Participants then took part in a computer-based game where they and two other players passed a ball back and forth. Those in the “rejection condition” experienced a cold shoulder from their two playmates (actually pre-programmed computer responses), receiving only three of the 30 passes, compared to an equal share of passes in the “accepted condition”.

Participants were asked to rate how rejected they felt after the game, then they were given chance to take revenge in the second round of game against one of their previous playmates.

The game was a simple ‘first to the buzzer’ reaction race, but each round the slower player was always punished by a blast of noise through their headphones. When participants were faster, they could adjust the intensity of the noise suffered by their opponent, up to 105 decibels: the volume of a jack hammer or a helicopter hovering at 100 feet.

In most cases, participants who’d suffered earlier rejection chose to inflict louder sound blasts on their opponent (who’d rejected them earlier). However, this does not apply to participants who’d earlier been told about the pill’s side-effect in fixing their mood.

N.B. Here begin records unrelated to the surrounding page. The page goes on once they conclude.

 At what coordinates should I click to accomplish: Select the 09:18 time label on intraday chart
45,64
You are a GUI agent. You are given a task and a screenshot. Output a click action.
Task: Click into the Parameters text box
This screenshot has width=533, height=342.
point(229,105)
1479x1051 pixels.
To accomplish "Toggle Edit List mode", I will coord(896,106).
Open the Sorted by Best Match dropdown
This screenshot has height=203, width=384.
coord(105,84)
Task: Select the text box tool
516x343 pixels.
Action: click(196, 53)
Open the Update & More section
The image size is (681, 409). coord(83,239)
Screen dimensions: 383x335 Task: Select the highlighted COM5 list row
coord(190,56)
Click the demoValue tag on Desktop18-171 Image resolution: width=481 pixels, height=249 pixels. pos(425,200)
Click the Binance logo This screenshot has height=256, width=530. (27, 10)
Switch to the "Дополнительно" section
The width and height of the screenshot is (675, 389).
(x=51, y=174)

During the break between games, participants were alerted that the drug was by now fully active and their mood would stay as it was for an hour. Participants then restricted their sound blasts to the lower levels administered by participants who hadn’t suffered earlier rejection. Due to the pill, they presumably believed they had no prospect of mood improvement, so there was no point in lashing out.

Results suggest that even seemingly pointless aggression can have a purpose and deliver a desired outcome. Although this research focused on rejection-inspired aggression, it could explain other situations where aggression appears to us to be a plausible route to alleviating our bad mood. The relief that anger provides is a wretched consolation, and it’s a habit worth kicking.